Since my last post, I have switched jobs and moved. Now that all of the whirlwind of moving to a new place, searching for a job, going through the entire interview process, negotiating salary and benefits, proceeding through the introduction to the job, and getting settled into both a new apartment and a new job has ceased, I have a moment to think (and not be plagued by writer's block). Interestingly, it was a conversation this weekend which reminded me of a common question over the past six months:
"Wait, you majored in the science of Earth systems? What does that mean?"
Of course, this sort of question would invariably lead me into either (a) an extremely short, I-study-everything-Earth-type response; (b) a simple response of "Well, really, I focused on meteorology and atmospheric science" that cleared things up without really touching on what I really studied; or (c) a very lengthy discussion about what Earth systems mean, the processes involved, and (practically) what I would do with my degree. Most circumstances called for option a or option b since often I did not have the time to dedicate to a full explanation. Alternatively, the person asking was not particularly interested in the full details: They just wanted a better picture about what sort of science I understood. However, on the occasion where option c was available, I started explaining my studies and often was rewarded with an excellent conversation that delved into the science of my degree and even the philosophy or culture behind it.
So, what are Earth Systems, and why do they warrant a specific degree rather than simply taking a geology degree or an atmospheric science degree?
Earth, as the scientific community is becoming aware, is a very, very complex world. We could study things in concrete disciplines, with black-and-white divisions—indeed, we did for a very long period of time. In a way, it was precisely because we still had so much to understand that these divisions worked. Without knowing, for example, that limestone is different than granite and that the two formed under different circumstances, we would never have been able to make the connection between the tiny forms of life that left layers of calcium carbonate at the bottom of the ocean and the rock formations we study today in geology.
Earth as a complex system is often broken up into different sub-systems, called "spheres", when it is studied. Each sphere is a focus of study that is very specific. Some people define more spheres than I do, others less, but that is the nature of a complex system. For my purposes, the definition from my degree works fairly well, as long as I acknowledge that other people may identify other systems. The five I identify are the atmosphere (meteorology/climatology), the lithosphere (geology; note that I am not using the meaning of lithosphere that is a layer of Earth, but rather the generalized term for rock as we used it in my degree program—another term would be the geosphere), the hydrosphere (both fresh- and salt-water), the biosphere (life), and the cryosphere (ice). All of these spheres are highly interconnected, with changes in one sphere affecting other spheres.
So, a simplistic example: a volcanic eruption. A volcanic eruption is within the lithosphere. However, the spew of ash and other particulates into the atmosphere as aerosols affects the atmosphere. As the atmosphere carries the ash elsewhere, the aerosols can cause cloud formation and rain over other areas of the world, which can affect the biosphere and even the hydrosphere.

########################################

Prompt:
Copy the Earth systems post word for word, starting at "So, a simplistic" and stopping after "even the hydrosphere.".

########################################

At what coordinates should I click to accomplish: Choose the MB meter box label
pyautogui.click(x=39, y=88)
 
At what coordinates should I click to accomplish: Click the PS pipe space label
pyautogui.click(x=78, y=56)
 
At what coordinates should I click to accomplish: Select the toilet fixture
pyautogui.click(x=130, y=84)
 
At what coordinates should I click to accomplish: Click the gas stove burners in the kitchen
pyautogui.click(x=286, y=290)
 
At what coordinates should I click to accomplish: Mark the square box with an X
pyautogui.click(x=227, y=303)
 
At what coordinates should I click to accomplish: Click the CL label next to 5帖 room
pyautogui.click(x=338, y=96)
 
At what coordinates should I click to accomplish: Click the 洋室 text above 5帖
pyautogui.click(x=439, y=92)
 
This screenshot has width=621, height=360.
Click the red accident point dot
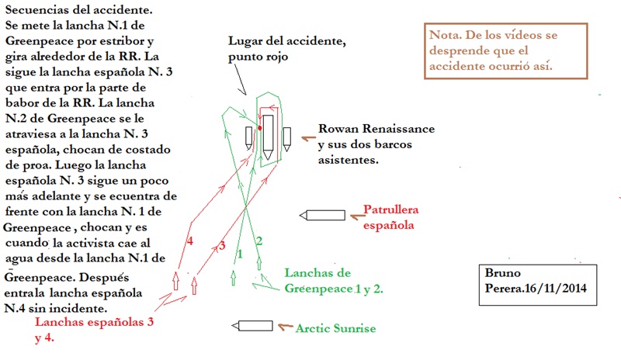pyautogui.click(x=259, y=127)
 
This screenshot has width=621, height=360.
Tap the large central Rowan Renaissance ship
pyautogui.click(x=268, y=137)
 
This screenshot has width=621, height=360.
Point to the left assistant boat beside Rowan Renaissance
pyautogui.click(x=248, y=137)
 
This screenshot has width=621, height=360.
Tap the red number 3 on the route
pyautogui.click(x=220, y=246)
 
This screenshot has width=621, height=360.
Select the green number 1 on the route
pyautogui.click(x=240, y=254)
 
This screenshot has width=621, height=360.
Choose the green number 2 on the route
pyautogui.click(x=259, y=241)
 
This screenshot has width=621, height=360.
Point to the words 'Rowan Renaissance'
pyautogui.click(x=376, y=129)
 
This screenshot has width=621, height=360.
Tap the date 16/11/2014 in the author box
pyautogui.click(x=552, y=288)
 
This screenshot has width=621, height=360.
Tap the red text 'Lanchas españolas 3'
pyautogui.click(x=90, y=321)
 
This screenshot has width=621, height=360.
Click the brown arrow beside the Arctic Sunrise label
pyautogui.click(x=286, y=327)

########################################

Exercise solution:
So, a simplistic example: a volcanic eruption. A volcanic eruption is within the lithosphere. However, the spew of ash and other particulates into the atmosphere as aerosols affects the atmosphere. As the atmosphere carries the ash elsewhere, the aerosols can cause cloud formation and rain over other areas of the world, which can affect the biosphere and even the hydrosphere.